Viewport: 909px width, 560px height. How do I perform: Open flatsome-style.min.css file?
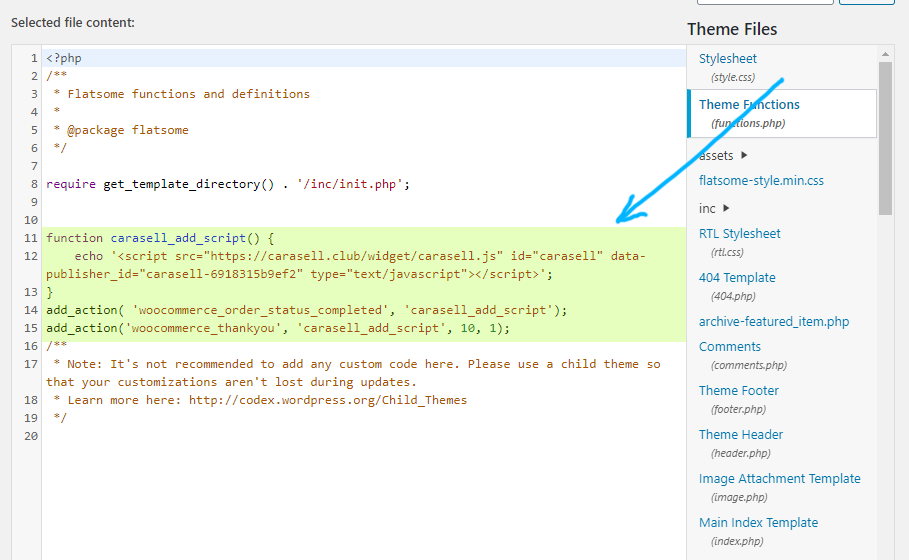tap(761, 181)
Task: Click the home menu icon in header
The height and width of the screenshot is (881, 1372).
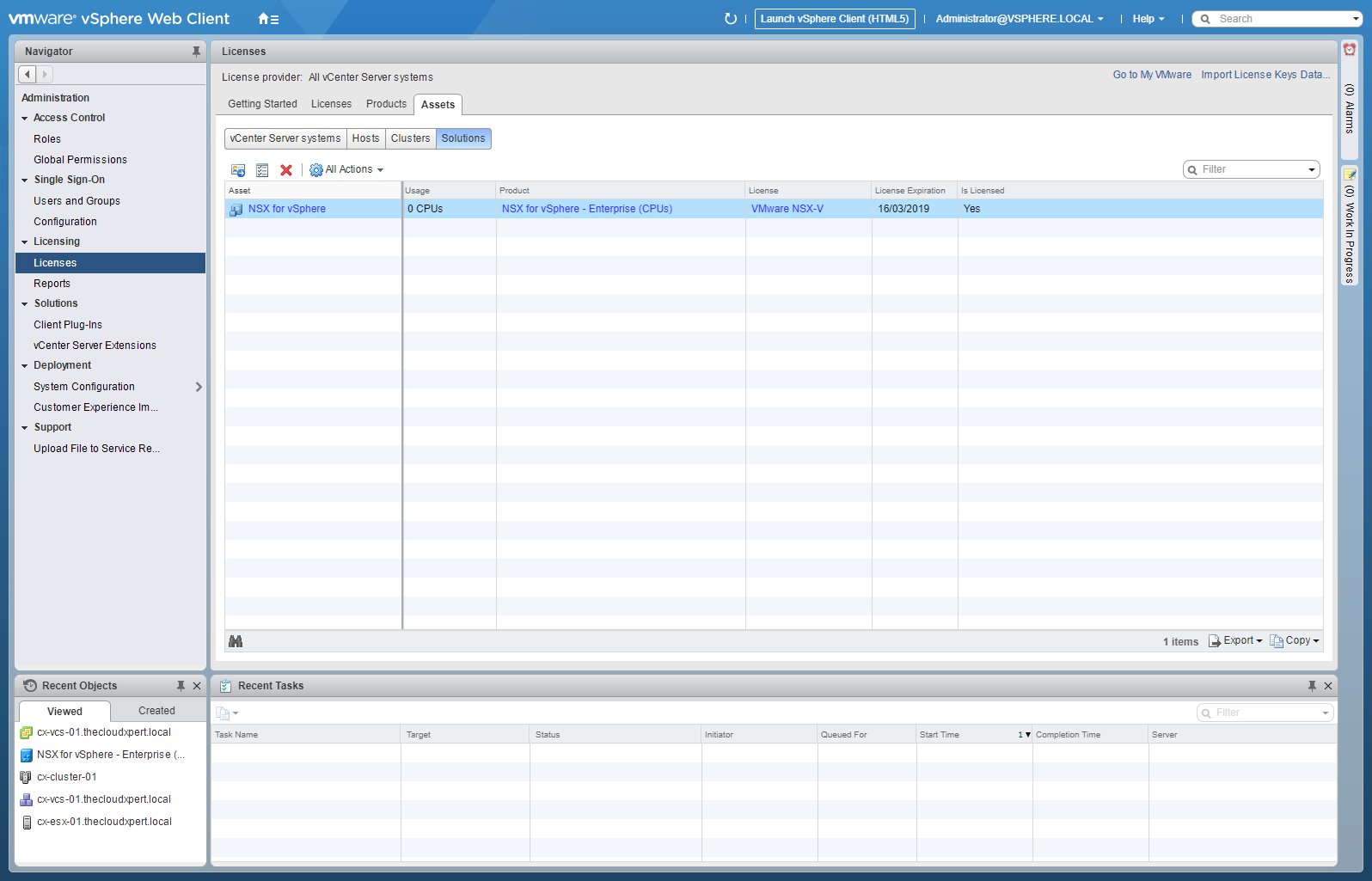Action: [x=267, y=19]
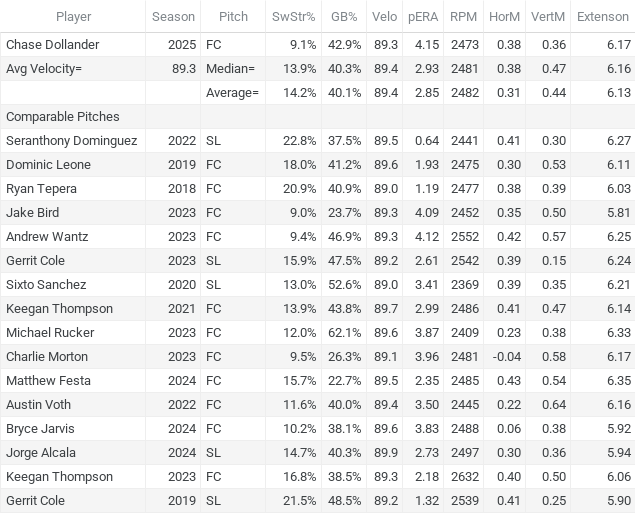Select the Dominic Leone name cell

[73, 164]
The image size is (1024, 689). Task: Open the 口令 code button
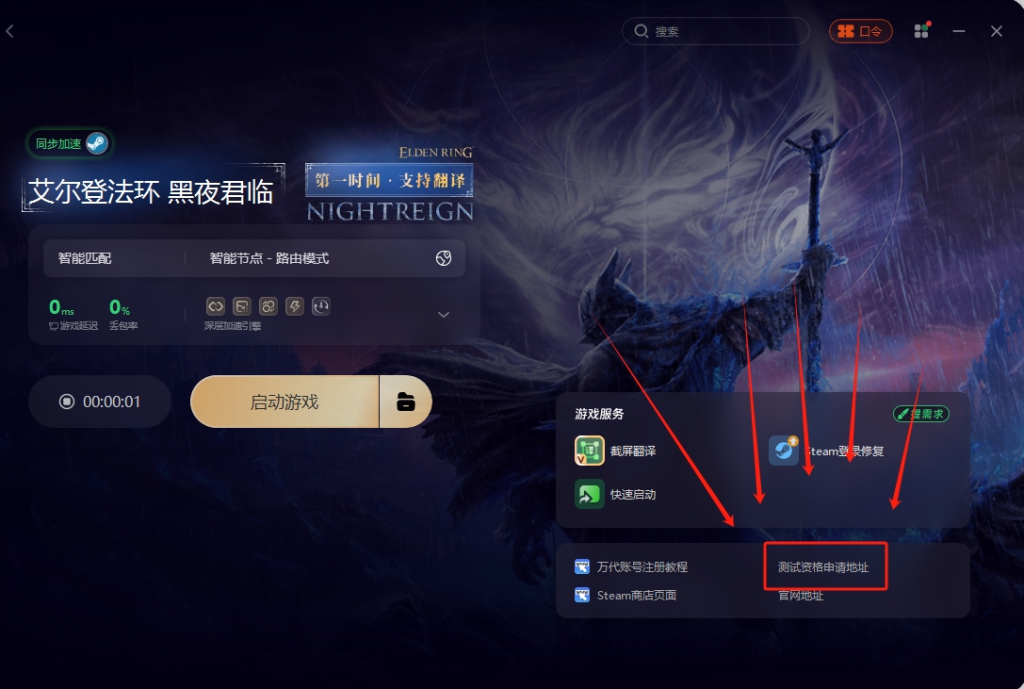click(x=861, y=31)
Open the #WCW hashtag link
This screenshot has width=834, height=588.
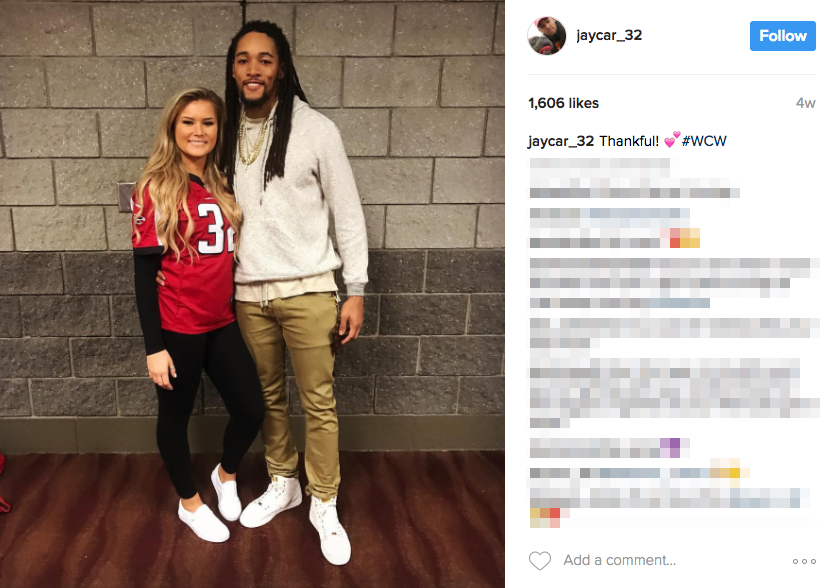[704, 141]
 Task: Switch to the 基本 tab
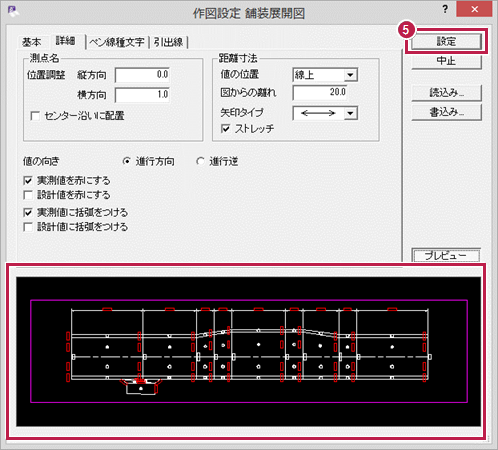point(32,42)
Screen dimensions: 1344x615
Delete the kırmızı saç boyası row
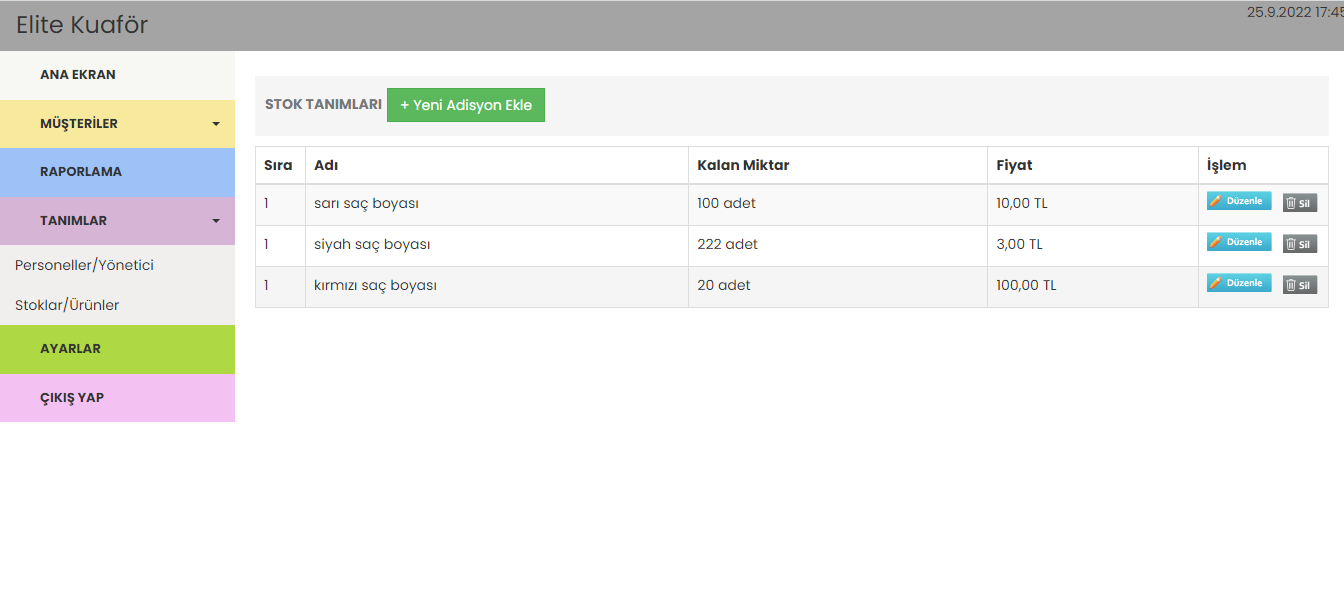[x=1300, y=285]
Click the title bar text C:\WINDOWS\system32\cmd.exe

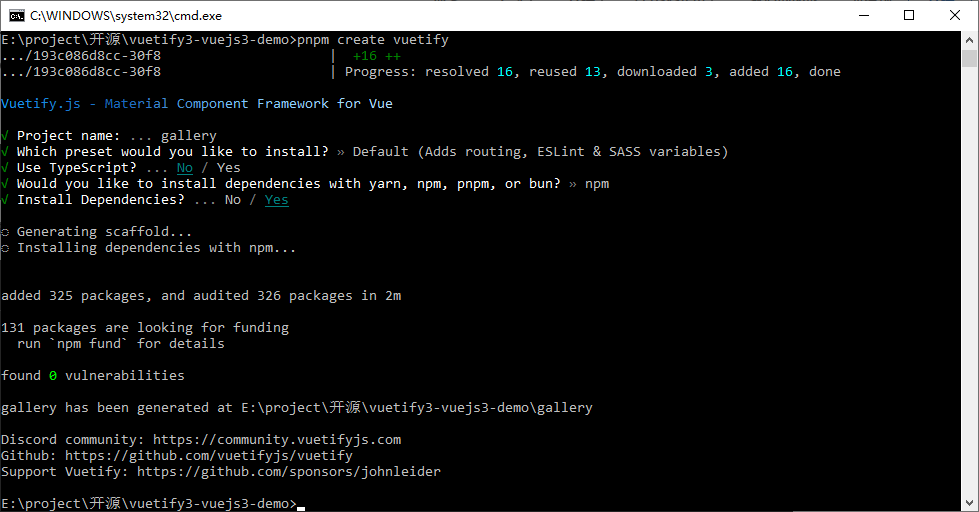click(x=126, y=15)
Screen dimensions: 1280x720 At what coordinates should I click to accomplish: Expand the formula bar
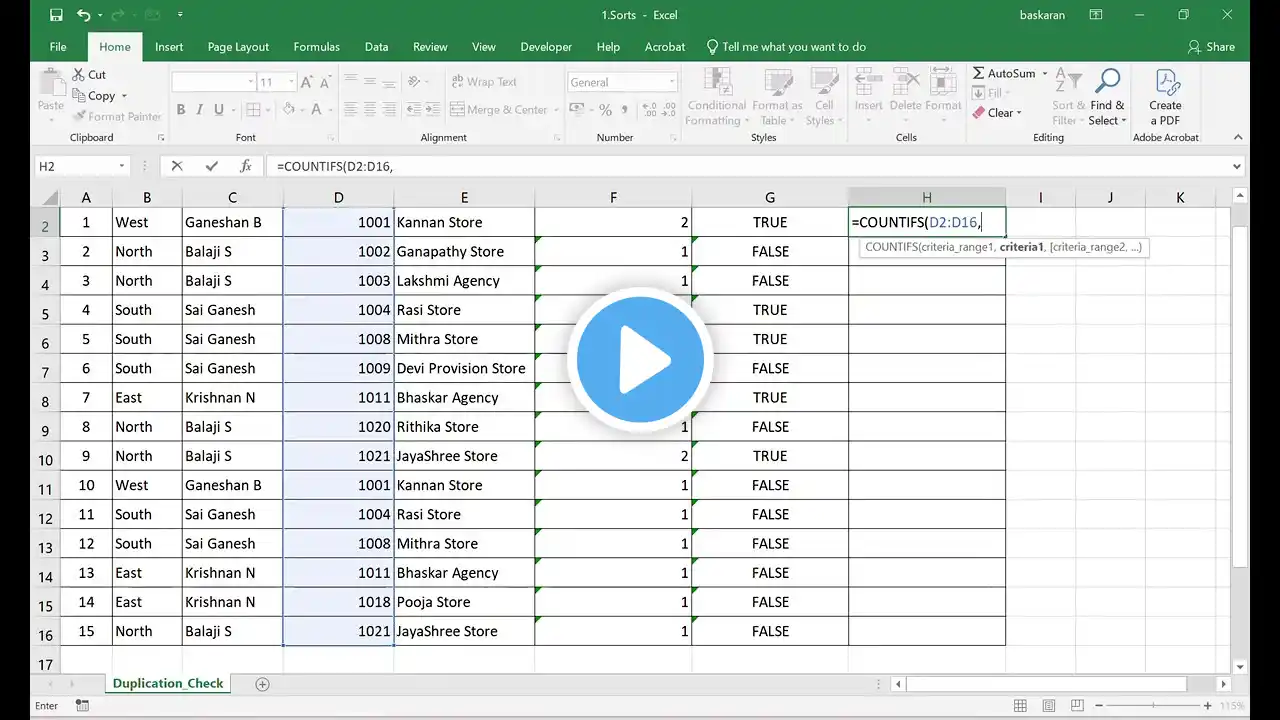[x=1237, y=167]
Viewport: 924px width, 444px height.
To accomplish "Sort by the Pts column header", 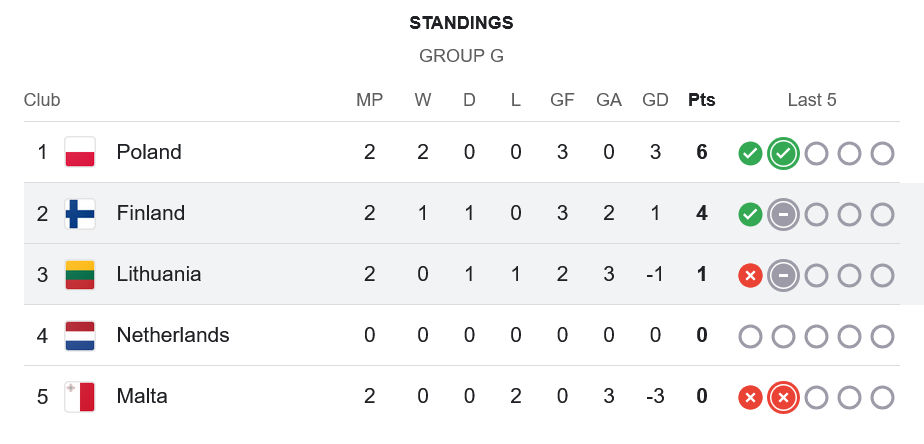I will click(702, 100).
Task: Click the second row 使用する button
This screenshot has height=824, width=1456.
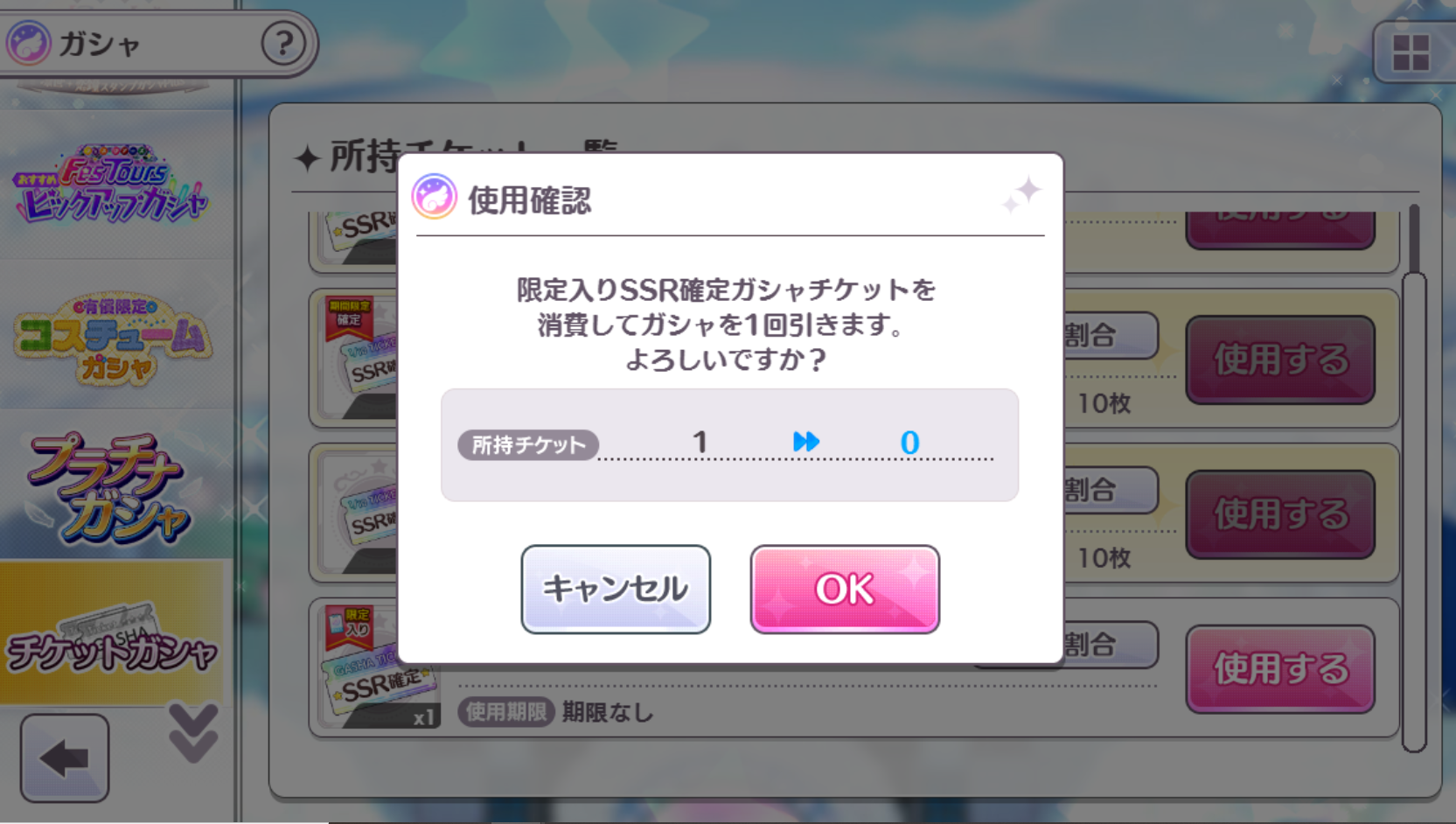Action: pyautogui.click(x=1280, y=360)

######

▸ **WHAT TO WORK ON**
Turn everything in the material from the line containing "The image size" down to the line containing "[x=1300, y=285]", both included, into a JSON list of strings with one string per line and no blank lines. Leave the pictures out of the answer.

▸ **RESPONSE**
[
  "The image size is (1024, 689). Task: Open the 口令 code button",
  "click(x=861, y=31)",
  "Open the #WCW hashtag link",
  "This screenshot has width=834, height=588.",
  "[704, 141]",
  " Task: Switch to the 基本 tab",
  "point(32,42)",
  "Screen dimensions: 1344x615",
  "Delete the kırmızı saç boyası row",
  "[x=1300, y=285]"
]